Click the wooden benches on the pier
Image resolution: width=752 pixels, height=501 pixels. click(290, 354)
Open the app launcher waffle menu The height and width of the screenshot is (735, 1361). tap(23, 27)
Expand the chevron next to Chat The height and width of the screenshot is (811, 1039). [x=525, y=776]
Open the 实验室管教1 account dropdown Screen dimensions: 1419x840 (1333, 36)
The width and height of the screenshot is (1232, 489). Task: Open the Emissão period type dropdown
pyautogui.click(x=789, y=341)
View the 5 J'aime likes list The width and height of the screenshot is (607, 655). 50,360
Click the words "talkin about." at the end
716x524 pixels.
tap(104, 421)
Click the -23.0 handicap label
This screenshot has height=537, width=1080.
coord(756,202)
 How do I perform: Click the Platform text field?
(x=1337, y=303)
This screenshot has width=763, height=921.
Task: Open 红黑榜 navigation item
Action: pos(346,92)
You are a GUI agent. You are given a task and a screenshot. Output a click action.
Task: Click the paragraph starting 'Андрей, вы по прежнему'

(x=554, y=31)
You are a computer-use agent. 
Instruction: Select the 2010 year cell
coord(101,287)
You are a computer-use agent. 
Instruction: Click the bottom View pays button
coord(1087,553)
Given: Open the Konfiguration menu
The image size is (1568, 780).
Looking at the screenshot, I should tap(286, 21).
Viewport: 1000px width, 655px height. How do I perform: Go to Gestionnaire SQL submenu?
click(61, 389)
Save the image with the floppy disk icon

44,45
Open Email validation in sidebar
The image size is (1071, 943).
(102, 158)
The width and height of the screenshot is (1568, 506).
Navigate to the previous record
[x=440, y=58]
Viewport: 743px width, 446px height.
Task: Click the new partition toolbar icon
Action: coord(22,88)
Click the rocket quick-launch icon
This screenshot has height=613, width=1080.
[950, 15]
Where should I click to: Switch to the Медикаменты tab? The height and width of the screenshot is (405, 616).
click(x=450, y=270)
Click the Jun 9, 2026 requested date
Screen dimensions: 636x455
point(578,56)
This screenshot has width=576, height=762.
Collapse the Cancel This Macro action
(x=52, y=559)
^^^^^^^^
§ **Work item**
Please print the material again in full, exactly as it is.

§ **Exercise solution**
Click the wooden benches on the pier
Image resolution: width=752 pixels, height=501 pixels. click(290, 354)
Open the app launcher waffle menu The height and width of the screenshot is (735, 1361). tap(23, 27)
Expand the chevron next to Chat The height and width of the screenshot is (811, 1039). [x=525, y=776]
Open the 实验室管教1 account dropdown Screen dimensions: 1419x840 (1333, 36)
The width and height of the screenshot is (1232, 489). Task: Open the Emissão period type dropdown
pyautogui.click(x=789, y=341)
View the 5 J'aime likes list The width and height of the screenshot is (607, 655). 50,360
Click the words "talkin about." at the end
716x524 pixels.
tap(104, 421)
Click the -23.0 handicap label
This screenshot has height=537, width=1080.
coord(756,202)
 How do I perform: Click the Platform text field?
(x=1337, y=303)
This screenshot has width=763, height=921.
Task: Open 红黑榜 navigation item
Action: pos(346,92)
You are a GUI agent. You are given a task and a screenshot. Output a click action.
Task: Click the paragraph starting 'Андрей, вы по прежнему'

(x=554, y=31)
You are a computer-use agent. 
Instruction: Select the 2010 year cell
coord(101,287)
You are a computer-use agent. 
Instruction: Click the bottom View pays button
coord(1087,553)
Given: Open the Konfiguration menu
The image size is (1568, 780).
Looking at the screenshot, I should tap(286, 21).
Viewport: 1000px width, 655px height. How do I perform: Go to Gestionnaire SQL submenu?
click(61, 389)
Save the image with the floppy disk icon

44,45
Open Email validation in sidebar
The image size is (1071, 943).
(102, 158)
The width and height of the screenshot is (1568, 506).
Navigate to the previous record
[x=440, y=58]
Viewport: 743px width, 446px height.
Task: Click the new partition toolbar icon
Action: coord(22,88)
Click the rocket quick-launch icon
This screenshot has height=613, width=1080.
[950, 15]
Where should I click to: Switch to the Медикаменты tab? The height and width of the screenshot is (405, 616).
click(x=450, y=270)
Click the Jun 9, 2026 requested date
Screen dimensions: 636x455
point(578,56)
This screenshot has width=576, height=762.
Collapse the Cancel This Macro action
(x=52, y=559)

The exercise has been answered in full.